-- Exercise input start --

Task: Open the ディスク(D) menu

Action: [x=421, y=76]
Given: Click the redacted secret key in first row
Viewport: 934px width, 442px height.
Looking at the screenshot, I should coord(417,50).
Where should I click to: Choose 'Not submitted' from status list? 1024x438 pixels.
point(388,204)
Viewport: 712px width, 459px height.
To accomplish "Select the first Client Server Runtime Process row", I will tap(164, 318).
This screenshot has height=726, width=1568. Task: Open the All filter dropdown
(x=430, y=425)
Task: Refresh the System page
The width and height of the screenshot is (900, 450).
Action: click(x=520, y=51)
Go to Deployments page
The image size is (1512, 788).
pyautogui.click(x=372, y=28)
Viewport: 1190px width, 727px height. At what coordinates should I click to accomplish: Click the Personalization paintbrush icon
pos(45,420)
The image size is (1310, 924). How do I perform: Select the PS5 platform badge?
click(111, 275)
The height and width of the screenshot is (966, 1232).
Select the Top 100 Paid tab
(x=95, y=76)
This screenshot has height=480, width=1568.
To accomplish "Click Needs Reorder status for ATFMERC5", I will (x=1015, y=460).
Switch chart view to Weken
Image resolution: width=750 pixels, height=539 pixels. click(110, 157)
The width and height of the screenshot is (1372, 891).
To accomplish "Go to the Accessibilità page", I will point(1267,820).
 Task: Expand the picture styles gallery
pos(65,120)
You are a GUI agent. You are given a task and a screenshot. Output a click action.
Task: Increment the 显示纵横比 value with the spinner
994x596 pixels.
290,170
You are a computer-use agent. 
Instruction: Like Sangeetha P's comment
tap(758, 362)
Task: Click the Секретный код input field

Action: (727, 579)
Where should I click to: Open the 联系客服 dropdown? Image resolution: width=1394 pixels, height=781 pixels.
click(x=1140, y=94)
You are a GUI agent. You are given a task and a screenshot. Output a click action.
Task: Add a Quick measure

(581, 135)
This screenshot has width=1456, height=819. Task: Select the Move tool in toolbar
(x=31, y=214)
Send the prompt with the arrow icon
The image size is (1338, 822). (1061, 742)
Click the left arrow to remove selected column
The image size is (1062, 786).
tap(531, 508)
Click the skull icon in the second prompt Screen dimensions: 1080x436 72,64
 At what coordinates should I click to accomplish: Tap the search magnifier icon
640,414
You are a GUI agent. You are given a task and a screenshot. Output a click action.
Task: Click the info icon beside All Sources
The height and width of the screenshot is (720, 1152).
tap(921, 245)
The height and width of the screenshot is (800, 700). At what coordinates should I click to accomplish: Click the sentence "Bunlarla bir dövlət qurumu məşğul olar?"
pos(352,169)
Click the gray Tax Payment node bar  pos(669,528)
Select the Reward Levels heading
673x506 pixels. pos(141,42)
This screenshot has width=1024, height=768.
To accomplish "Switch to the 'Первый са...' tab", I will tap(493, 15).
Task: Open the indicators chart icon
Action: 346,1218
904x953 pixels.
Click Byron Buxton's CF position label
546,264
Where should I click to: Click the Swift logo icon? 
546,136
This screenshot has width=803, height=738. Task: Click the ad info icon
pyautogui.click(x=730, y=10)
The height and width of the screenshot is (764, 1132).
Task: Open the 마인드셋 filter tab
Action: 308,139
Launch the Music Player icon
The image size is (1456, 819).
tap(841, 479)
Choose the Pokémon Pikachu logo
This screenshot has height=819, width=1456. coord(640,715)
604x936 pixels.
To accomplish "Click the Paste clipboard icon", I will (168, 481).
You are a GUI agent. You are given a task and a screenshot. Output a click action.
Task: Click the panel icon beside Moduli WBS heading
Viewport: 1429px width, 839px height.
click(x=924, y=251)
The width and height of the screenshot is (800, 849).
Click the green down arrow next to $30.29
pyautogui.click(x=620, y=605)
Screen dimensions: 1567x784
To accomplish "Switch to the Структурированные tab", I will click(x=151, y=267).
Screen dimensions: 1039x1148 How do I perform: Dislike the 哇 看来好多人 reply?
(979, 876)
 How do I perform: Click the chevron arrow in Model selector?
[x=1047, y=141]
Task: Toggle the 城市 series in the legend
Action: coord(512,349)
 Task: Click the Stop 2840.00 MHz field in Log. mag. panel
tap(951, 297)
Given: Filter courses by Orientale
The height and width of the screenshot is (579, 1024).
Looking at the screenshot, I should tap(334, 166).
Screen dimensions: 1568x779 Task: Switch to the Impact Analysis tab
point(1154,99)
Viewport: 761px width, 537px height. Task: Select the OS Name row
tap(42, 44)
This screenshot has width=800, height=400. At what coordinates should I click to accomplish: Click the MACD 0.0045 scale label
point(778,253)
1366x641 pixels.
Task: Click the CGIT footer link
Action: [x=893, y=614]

-- Exercise input end --

Turn every line of the items above into a Markdown table with two columns, Row and Line. Number the rows and skip any blank lines.

Expected answer:
| Row | Line |
|---|---|
| 1 | Task: Open the ディスク(D) menu |
| 2 | Action: [x=421, y=76] |
| 3 | Given: Click the redacted secret key in first row |
| 4 | Viewport: 934px width, 442px height. |
| 5 | Looking at the screenshot, I should coord(417,50). |
| 6 | Where should I click to: Choose 'Not submitted' from status list? 1024x438 pixels. |
| 7 | point(388,204) |
| 8 | Viewport: 712px width, 459px height. |
| 9 | To accomplish "Select the first Client Server Runtime Process row", I will tap(164, 318). |
| 10 | This screenshot has height=726, width=1568. Task: Open the All filter dropdown |
| 11 | (x=430, y=425) |
| 12 | Task: Refresh the System page |
| 13 | The width and height of the screenshot is (900, 450). |
| 14 | Action: click(x=520, y=51) |
| 15 | Go to Deployments page |
| 16 | The image size is (1512, 788). |
| 17 | pyautogui.click(x=372, y=28) |
| 18 | Viewport: 1190px width, 727px height. At what coordinates should I click to accomplish: Click the Personalization paintbrush icon |
| 19 | pos(45,420) |
| 20 | The image size is (1310, 924). How do I perform: Select the PS5 platform badge? |
| 21 | click(111, 275) |
| 22 | The height and width of the screenshot is (966, 1232). |
| 23 | Select the Top 100 Paid tab |
| 24 | (x=95, y=76) |
| 25 | This screenshot has height=480, width=1568. |
| 26 | To accomplish "Click Needs Reorder status for ATFMERC5", I will (x=1015, y=460). |
| 27 | Switch chart view to Weken |
| 28 | Image resolution: width=750 pixels, height=539 pixels. click(110, 157) |
| 29 | The width and height of the screenshot is (1372, 891). |
| 30 | To accomplish "Go to the Accessibilità page", I will point(1267,820). |
| 31 |  Task: Expand the picture styles gallery |
| 32 | pos(65,120) |
| 33 | You are a GUI agent. You are given a task and a screenshot. Output a click action. |
| 34 | Task: Increment the 显示纵横比 value with the spinner |
| 35 | 994x596 pixels. |
| 36 | 290,170 |
| 37 | You are a computer-use agent.  |
| 38 | Instruction: Like Sangeetha P's comment |
| 39 | tap(758, 362) |
| 40 | Task: Click the Секретный код input field |
| 41 | Action: (727, 579) |
| 42 | Where should I click to: Open the 联系客服 dropdown? Image resolution: width=1394 pixels, height=781 pixels. |
| 43 | click(x=1140, y=94) |
| 44 | You are a GUI agent. You are given a task and a screenshot. Output a click action. |
| 45 | Task: Add a Quick measure |
| 46 | (581, 135) |
| 47 | This screenshot has width=1456, height=819. Task: Select the Move tool in toolbar |
| 48 | (x=31, y=214) |
| 49 | Send the prompt with the arrow icon |
| 50 | The image size is (1338, 822). (1061, 742) |
| 51 | Click the left arrow to remove selected column |
| 52 | The image size is (1062, 786). |
| 53 | tap(531, 508) |
| 54 | Click the skull icon in the second prompt Screen dimensions: 1080x436 72,64 |
| 55 |  At what coordinates should I click to accomplish: Tap the search magnifier icon |
| 56 | 640,414 |
| 57 | You are a GUI agent. You are given a task and a screenshot. Output a click action. |
| 58 | Task: Click the info icon beside All Sources |
| 59 | The height and width of the screenshot is (720, 1152). |
| 60 | tap(921, 245) |
| 61 | The height and width of the screenshot is (800, 700). At what coordinates should I click to accomplish: Click the sentence "Bunlarla bir dövlət qurumu məşğul olar?" |
| 62 | pos(352,169) |
| 63 | Click the gray Tax Payment node bar  pos(669,528) |
| 64 | Select the Reward Levels heading |
| 65 | 673x506 pixels. pos(141,42) |
| 66 | This screenshot has width=1024, height=768. |
| 67 | To accomplish "Switch to the 'Первый са...' tab", I will tap(493, 15). |
| 68 | Task: Open the indicators chart icon |
| 69 | Action: 346,1218 |
| 70 | 904x953 pixels. |
| 71 | Click Byron Buxton's CF position label |
| 72 | 546,264 |
| 73 | Where should I click to: Click the Swift logo icon?  |
| 74 | 546,136 |
| 75 | This screenshot has width=803, height=738. Task: Click the ad info icon |
| 76 | pyautogui.click(x=730, y=10) |
| 77 | The height and width of the screenshot is (764, 1132). |
| 78 | Task: Open the 마인드셋 filter tab |
| 79 | Action: 308,139 |
| 80 | Launch the Music Player icon |
| 81 | The image size is (1456, 819). |
| 82 | tap(841, 479) |
| 83 | Choose the Pokémon Pikachu logo |
| 84 | This screenshot has height=819, width=1456. coord(640,715) |
| 85 | 604x936 pixels. |
| 86 | To accomplish "Click the Paste clipboard icon", I will (168, 481). |
| 87 | You are a GUI agent. You are given a task and a screenshot. Output a click action. |
| 88 | Task: Click the panel icon beside Moduli WBS heading |
| 89 | Viewport: 1429px width, 839px height. |
| 90 | click(x=924, y=251) |
| 91 | The width and height of the screenshot is (800, 849). |
| 92 | Click the green down arrow next to $30.29 |
| 93 | pyautogui.click(x=620, y=605) |
| 94 | Screen dimensions: 1567x784 |
| 95 | To accomplish "Switch to the Структурированные tab", I will click(x=151, y=267). |
| 96 | Screen dimensions: 1039x1148 How do I perform: Dislike the 哇 看来好多人 reply? |
| 97 | (979, 876) |
| 98 |  How do I perform: Click the chevron arrow in Model selector? |
| 99 | [x=1047, y=141] |
| 100 | Task: Toggle the 城市 series in the legend |
| 101 | Action: coord(512,349) |
| 102 |  Task: Click the Stop 2840.00 MHz field in Log. mag. panel |
| 103 | tap(951, 297) |
| 104 | Given: Filter courses by Orientale |
| 105 | The height and width of the screenshot is (579, 1024). |
| 106 | Looking at the screenshot, I should tap(334, 166). |
| 107 | Screen dimensions: 1568x779 Task: Switch to the Impact Analysis tab |
| 108 | point(1154,99) |
| 109 | Viewport: 761px width, 537px height. Task: Select the OS Name row |
| 110 | tap(42, 44) |
| 111 | This screenshot has width=800, height=400. At what coordinates should I click to accomplish: Click the MACD 0.0045 scale label |
| 112 | point(778,253) |
| 113 | 1366x641 pixels. |
| 114 | Task: Click the CGIT footer link |
| 115 | Action: [x=893, y=614] |